> **To do**
A: Answer these questions about the sleeping neck pain article:
(i) What might wake some patients up nightly?
(ii) Which pain is described as most common?
(iii) What should relaxation bring instead of symptomatic escalation?
B: Please give the sleeping neck pain article again from "Types of Sleeping" to "occasionally or regularly.", changing every "patients" to "sufferers".

(Reading passage begins)

Sleeping neck pain describes symptoms which occur while in bed and often prevent successfully resting to one degree or another. The potential causes of neck pain at night are virtually infinite and the treatment approaches used to battle these sources of torment are just as numerous. Depending on the nature of the pain and the patient’s diagnostic history, neck ache while asleep may be considered a nuisance or a major health issue, or anywhere in between, since every case is different and each patient will be affected to a personalized degree. A bit of tension and pain may not create significant worry or effect, while a patient with blinding pain, who can not sleep at all, may be in for some real trouble.
This informational article profiles neck pain which occurs when the patient attempts to sleep. Some patients might not be able to get to sleep due to their symptoms, while others might be woken up nightly by recurring discomfort.
Types of Sleeping Neck Pain
There are different types of symptomatic expressions which may occur when trying to rest from a long and difficult day. The circumstances of the pain might help indicate its potential cause, so patients are always advised to study the particulars of the symptoms, such as when, where and why they seem to occur:
Pain which occurs in bed is most common. This may be immediate upon lying down, but is more commonly experienced after staying in a static position for a time. Pain is likely to wake patients during the night and may prevent sleep occasionally or regularly.
A stiff neck is common after a long day of physical work or even from sitting at a desk. This may indicate muscular neck pain which may or may not be a concern. However, stiffness which worsens when lying down is usually structurally illogical, since relaxation should bring relief, not symptomatic escalation.

(Reading passage ends)
(Entries provided begins)

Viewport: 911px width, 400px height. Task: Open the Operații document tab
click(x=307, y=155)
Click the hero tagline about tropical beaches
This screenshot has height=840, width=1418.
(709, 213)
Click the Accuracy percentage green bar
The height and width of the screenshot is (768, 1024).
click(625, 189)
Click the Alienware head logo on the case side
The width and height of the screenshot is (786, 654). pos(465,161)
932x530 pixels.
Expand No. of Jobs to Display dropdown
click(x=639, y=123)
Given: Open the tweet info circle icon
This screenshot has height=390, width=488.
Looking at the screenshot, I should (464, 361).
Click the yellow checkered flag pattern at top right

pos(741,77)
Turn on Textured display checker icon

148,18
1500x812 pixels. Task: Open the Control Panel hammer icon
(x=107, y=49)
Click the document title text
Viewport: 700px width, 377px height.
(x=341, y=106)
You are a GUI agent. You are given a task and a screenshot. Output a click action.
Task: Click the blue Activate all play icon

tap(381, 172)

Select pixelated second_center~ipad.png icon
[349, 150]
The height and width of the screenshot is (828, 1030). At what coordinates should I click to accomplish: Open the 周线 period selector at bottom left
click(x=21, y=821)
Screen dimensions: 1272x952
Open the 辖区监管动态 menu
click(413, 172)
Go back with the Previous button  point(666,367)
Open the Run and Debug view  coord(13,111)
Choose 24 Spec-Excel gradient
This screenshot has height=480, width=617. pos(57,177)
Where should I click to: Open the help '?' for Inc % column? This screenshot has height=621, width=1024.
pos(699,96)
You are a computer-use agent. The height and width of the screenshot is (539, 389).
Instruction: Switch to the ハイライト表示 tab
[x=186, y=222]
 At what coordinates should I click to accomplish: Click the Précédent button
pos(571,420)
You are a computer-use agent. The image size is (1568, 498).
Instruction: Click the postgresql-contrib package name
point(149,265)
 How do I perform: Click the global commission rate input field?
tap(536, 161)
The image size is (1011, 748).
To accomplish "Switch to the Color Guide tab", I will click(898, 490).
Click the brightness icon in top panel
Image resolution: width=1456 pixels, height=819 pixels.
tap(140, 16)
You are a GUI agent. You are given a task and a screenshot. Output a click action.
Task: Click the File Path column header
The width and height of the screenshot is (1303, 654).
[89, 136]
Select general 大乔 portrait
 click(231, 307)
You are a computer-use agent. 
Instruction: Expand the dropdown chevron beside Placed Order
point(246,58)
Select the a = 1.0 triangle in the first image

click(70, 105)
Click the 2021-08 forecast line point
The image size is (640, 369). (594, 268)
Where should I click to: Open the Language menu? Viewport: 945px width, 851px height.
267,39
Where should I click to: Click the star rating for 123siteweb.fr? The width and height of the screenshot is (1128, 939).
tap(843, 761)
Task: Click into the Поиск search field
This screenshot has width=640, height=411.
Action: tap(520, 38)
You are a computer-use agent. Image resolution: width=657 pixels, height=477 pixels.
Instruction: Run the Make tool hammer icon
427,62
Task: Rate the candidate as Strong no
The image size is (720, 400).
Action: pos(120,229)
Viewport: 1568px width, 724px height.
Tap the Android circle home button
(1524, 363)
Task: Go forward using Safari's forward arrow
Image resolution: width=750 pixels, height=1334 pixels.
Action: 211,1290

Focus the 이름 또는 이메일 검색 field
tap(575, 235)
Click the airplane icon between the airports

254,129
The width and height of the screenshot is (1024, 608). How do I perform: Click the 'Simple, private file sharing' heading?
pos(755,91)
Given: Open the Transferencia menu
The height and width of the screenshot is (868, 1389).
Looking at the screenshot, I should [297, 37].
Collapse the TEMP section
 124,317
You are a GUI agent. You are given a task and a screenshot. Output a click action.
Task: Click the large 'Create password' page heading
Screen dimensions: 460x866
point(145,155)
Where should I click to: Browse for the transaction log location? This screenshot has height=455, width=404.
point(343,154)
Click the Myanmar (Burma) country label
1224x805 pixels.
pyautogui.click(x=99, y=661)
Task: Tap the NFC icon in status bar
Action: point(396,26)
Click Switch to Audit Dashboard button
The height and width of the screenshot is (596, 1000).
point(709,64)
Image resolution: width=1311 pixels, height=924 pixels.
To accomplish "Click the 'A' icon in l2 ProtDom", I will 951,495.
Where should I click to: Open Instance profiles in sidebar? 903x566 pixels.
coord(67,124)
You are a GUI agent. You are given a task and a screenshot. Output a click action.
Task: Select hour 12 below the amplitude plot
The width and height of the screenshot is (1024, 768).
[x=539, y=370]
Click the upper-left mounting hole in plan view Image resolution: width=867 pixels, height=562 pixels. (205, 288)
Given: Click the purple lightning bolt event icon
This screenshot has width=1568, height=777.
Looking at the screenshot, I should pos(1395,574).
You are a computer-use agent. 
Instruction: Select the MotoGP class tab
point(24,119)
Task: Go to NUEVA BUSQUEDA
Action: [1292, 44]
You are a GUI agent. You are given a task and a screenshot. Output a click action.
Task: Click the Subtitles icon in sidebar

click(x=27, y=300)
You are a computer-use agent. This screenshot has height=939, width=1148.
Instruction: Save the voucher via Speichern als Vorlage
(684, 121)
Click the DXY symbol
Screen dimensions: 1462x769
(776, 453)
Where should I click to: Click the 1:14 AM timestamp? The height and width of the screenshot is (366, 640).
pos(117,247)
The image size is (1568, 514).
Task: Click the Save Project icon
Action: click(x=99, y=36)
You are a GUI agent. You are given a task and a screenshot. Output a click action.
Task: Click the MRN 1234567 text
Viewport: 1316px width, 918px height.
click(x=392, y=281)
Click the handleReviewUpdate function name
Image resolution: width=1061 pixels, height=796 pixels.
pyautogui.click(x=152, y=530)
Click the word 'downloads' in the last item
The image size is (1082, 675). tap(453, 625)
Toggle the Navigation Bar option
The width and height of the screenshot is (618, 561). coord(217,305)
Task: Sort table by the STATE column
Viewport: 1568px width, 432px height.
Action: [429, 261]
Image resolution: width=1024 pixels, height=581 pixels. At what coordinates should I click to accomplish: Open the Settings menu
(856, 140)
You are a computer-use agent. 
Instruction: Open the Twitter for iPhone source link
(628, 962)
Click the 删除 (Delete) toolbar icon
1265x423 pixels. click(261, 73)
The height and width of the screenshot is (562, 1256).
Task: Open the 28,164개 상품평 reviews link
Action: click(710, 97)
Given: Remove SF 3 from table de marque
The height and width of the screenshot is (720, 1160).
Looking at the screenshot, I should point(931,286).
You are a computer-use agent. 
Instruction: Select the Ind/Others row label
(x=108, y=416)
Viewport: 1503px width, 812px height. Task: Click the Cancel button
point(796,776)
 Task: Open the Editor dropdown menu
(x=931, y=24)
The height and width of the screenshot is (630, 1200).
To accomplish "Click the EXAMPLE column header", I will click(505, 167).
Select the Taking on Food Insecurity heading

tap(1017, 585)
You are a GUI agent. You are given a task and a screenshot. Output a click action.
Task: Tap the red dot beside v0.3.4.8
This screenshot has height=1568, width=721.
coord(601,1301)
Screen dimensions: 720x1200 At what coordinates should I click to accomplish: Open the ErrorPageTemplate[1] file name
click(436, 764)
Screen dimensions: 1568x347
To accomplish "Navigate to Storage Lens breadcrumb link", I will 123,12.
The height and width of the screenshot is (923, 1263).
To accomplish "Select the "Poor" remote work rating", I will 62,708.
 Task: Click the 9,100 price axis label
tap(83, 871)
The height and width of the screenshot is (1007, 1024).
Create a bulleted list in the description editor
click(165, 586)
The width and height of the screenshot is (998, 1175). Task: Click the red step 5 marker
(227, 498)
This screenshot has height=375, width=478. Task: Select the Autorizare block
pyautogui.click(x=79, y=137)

(Entries provided ends)

> **Solutions below**
A:
(i) Recurring discomfort.
(ii) Pain which occurs in bed.
(iii) Relief.

B:
Types of Sleeping Neck Pain
There are different types of symptomatic expressions which may occur when trying to rest from a long and difficult day. The circumstances of the pain might help indicate its potential cause, so sufferers are always advised to study the particulars of the symptoms, such as when, where and why they seem to occur:
Pain which occurs in bed is most common. This may be immediate upon lying down, but is more commonly experienced after staying in a static position for a time. Pain is likely to wake sufferers during the night and may prevent sleep occasionally or regularly.